_WORK TO COMPLETE_.
Rewrite the material from the line with "Screen dimensions: 972x683" to the line with "coord(419,95)", switching "example code" to "example link" and leaving all else as it stands.

_GIVEN RECORDS_.
═══

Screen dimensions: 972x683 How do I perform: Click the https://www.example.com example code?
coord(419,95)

═══

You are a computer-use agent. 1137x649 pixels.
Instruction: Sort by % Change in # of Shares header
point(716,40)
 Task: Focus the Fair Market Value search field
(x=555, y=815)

═══

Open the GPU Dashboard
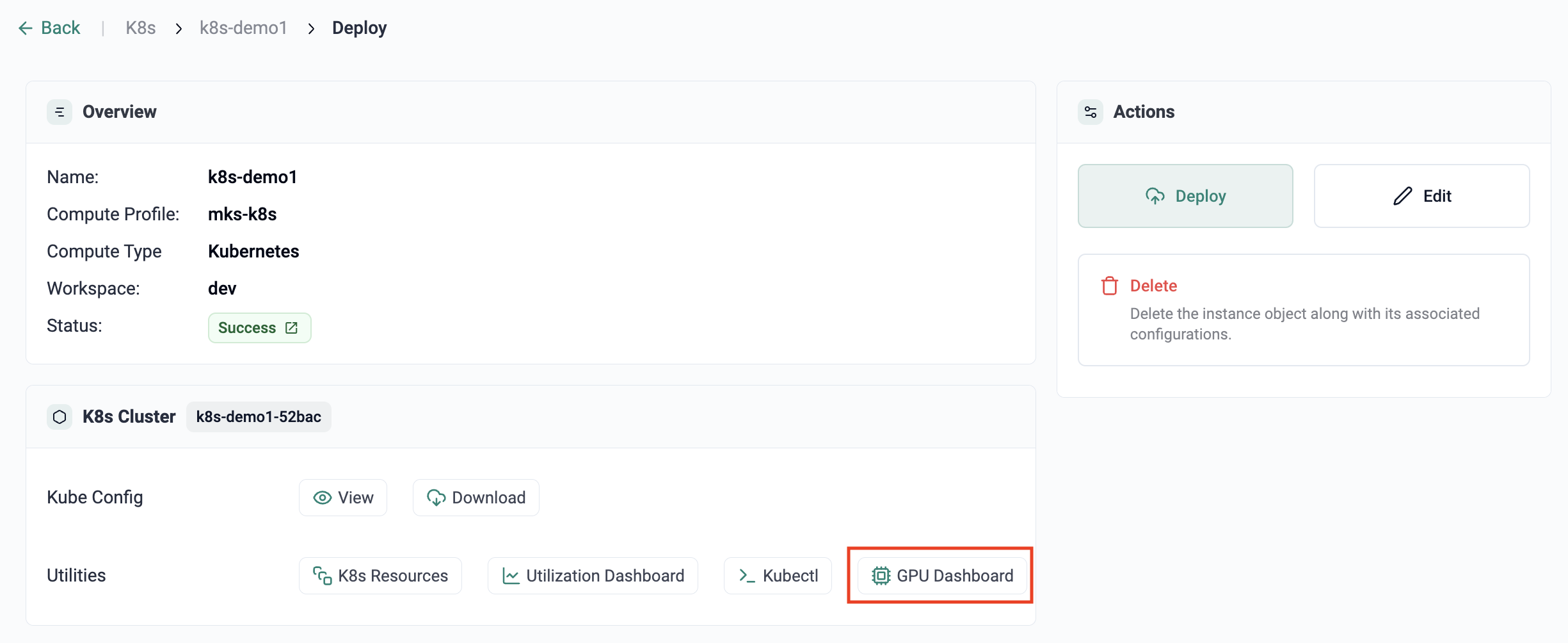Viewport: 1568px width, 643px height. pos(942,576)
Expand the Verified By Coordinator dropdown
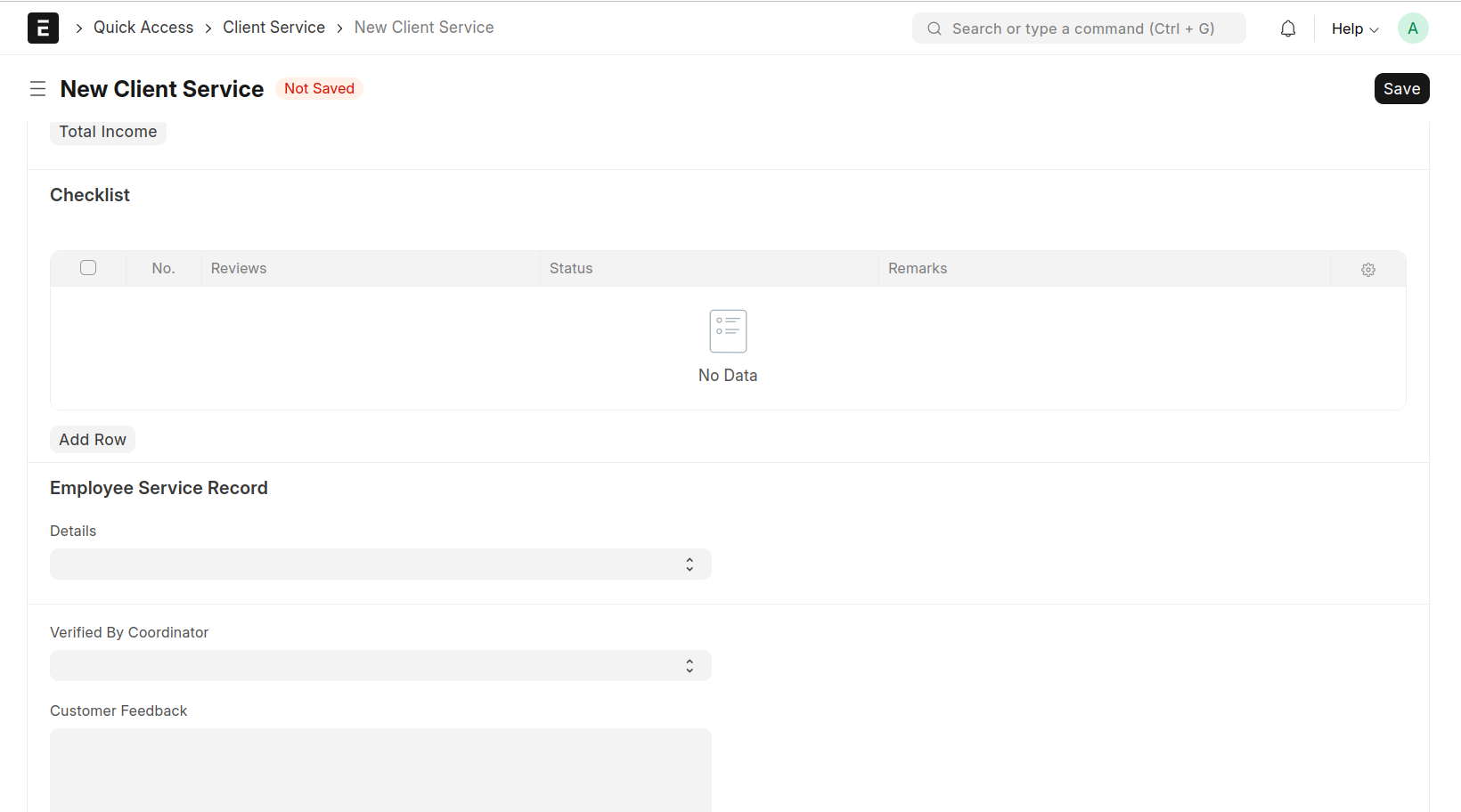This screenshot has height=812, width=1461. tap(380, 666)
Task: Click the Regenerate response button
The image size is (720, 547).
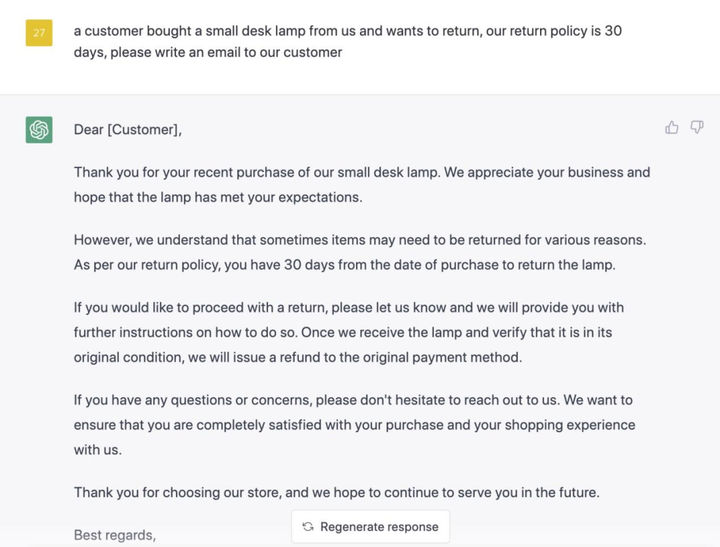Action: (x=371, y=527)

═══

_EXERCISE OUTPUT_.
Screen dimensions: 972x683 How do I perform: Click the https://www.example.com example link?
coord(419,95)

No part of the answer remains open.